Introduction
Depression is one of the most frequent complications after a stroke. Previous studies found that the cumulative incidence rate of poststroke depression (PSD) is higher than 30% within the first year after a stroke.1 It increases the disease’s burden, physical disability and, more seriously, mortality, thus, posing significant challenges to psychiatrists and neurologists.2 Although many scholars have researched the pathogenesis of PSD in biology, psychology and sociology, the aetiological mechanisms remain uncertain.3 The relatively high heritability of stroke and depression—approximately 37%—would indicate that genetic factors play a pivotal role in the pathogenesis of PSD.4 5
Previous studies focused on the relationship between PSD and the monoamine system gene polymorphisms, including the serotonin transporter–linked promoter region (5-HTTLPR), variable number of tandem repeats of serotonin transporter gene intron 2,6 serotonin receptor-α7 and catechol-O-methyltransferase.8 Furthermore, a meta-analysis including four studies found that the SS genotype of 5-HTTLPR may be a risk factor for PSD.9 In addition to the monoamine hypothesis, the neurotrophic factor hypothesis also suggests a means for understanding depression and PSD; the brain-derived neurotrophic factor (BDNF) is the core molecule of this hypothesis. The polymorphism rs6265 of BDNF (Val66Met) and two single nucleotide polymorphisms (SNPs) (rs1778929, rs1187323) of its receptor-neurotrophic tyrosine kinase receptor B have been associated with PSD.10 Moreover, gene–gene interactions with the P11 (S100A10)–tissue plasminogen activator–BDNF pathways also play a central role in regulating the underlying mechanism of PSD in Chinese samples.11 However, another meta-analysis recruiting 272 cases and 503 controls from five studies found no relationship between the BDNF Val66Met polymorphism and the risk of PSD.12 In addition, other factors such as the cytokine gene,13 N5, N10-methylenetetrahydrofolate reductase,14 oestrogen receptor,15 the cyclic AMP response element-binding protein and the membrane transporting organic anion polypeptide 1C1 were associated with PSD.16
Although genetic studies of PSD have yielded some evidence, each of these identified genes or loci has been supported by limited research and only explains a small proportion of the genetic variation in PSD. Therefore, common single-site or single-gene genetic variations might offer a different means for exploring the vulnerability for or resilience to developing complicated psychiatric illnesses. Recent high-throughput sequencing technological advances provide an opportunity to sequence multiple genetic regions and better explain the mechanisms of complex polygenic disease.
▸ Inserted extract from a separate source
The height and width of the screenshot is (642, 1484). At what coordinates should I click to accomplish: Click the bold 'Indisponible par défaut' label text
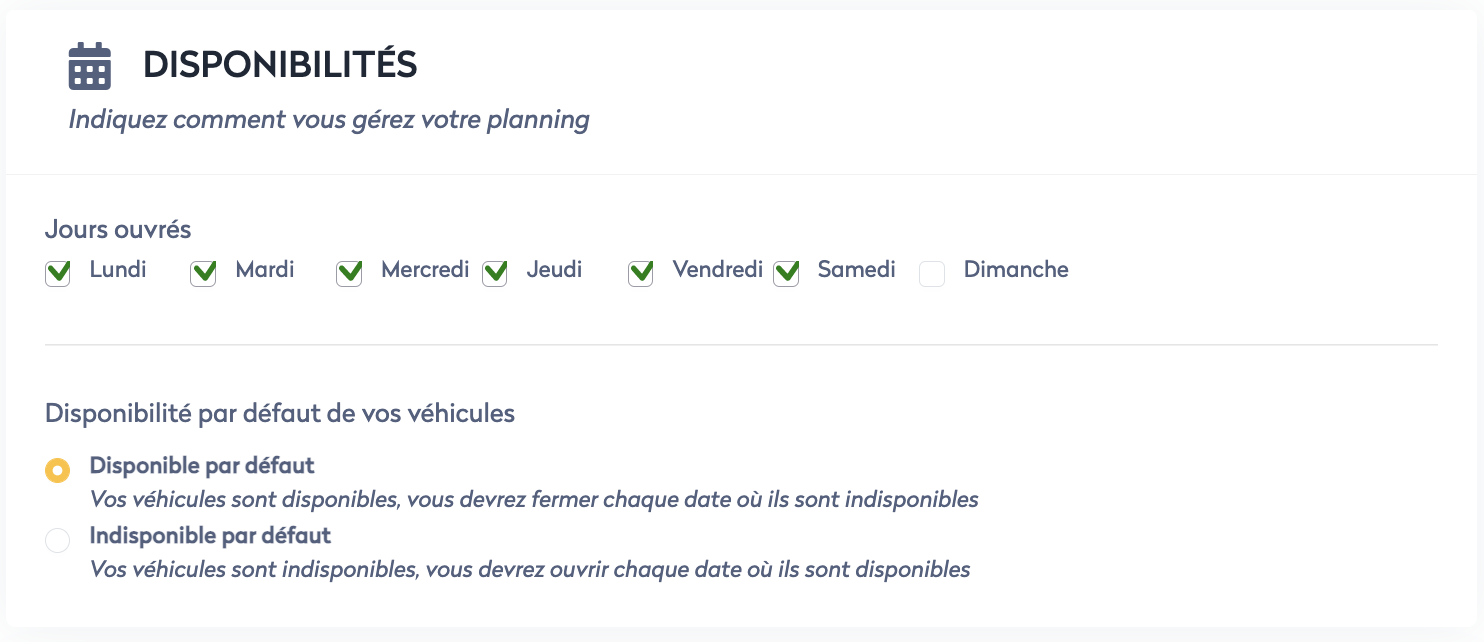coord(210,536)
Zhao and her colleagues17 conducted a two-stage candidate gene study by targeted sequencing. They identified two novel genes, 5-hydroxytryptamine receptor 3D (HTR3D, rs55674402) and neurogenin3 (rs144643855), associated with PSD. They also identified three risk SNPs (rs17406271, rs2271419, rs2271420) in one risk gene β-isoform in the class II phosphoinositide 3-kinase associated with non-PSD in Chinese populations. HTR3D and neurogenin3 were involved in serotonergic synapse function, central nervous system development and neural plasticity in the hippocampus. These findings support the hypotheses that monoamine neurotransmitters and neurotrophic factors are important aetiological mechanisms of PSD.
According to the neurotrophic factor hypothesis, a group of trophic and growth factors also contribute to protecting the nervous system and alleviating psychological stresses: BDNF, vascular endothelial growth factor (VEGF), vascular endothelial growth factor receptor (VEGFR), insulin-like growth factor 1 (IGF-1), insulin-like growth factor receptor 1 (IGF-1R) and placental growth factor (PlGF). VEGFR1 and VEGFR2 were the main VEGFs’ signalling activity, also known as Fms-like-tyrosine kinase (FLT-1) and kinase insert domain-containing receptor (KDR). Multifunctional trophic factors, such as VEGF and IGF, possessing both neurotrophic and angiogenic actions, are significant due to their ability to restore plasticity and repair structural deficits in vasculature and neurons.18 Expanding insight regarding the gene polymorphism and molecular actions of multifunctional trophic factors can expedite further understanding of PSD. Moreover, our previous study demonstrated that the levels of VEGFR2 and PlGF proteins in the PSD group were significantly different from the control group.19 However, the SNP of these neurotrophic factors in the pathogenesis of PSD remains unclear. Therefore, the present study aimed to investigate the relationship between seven VEGF family gene variants of neurotrophic factors, including vascular endothelial growth factor A (VEGFA), vascular endothelial growth factor B (VEGFB), KDR, FLT-1, IGF-1, IGF-1R and PlGF, with the occurrence of PSD.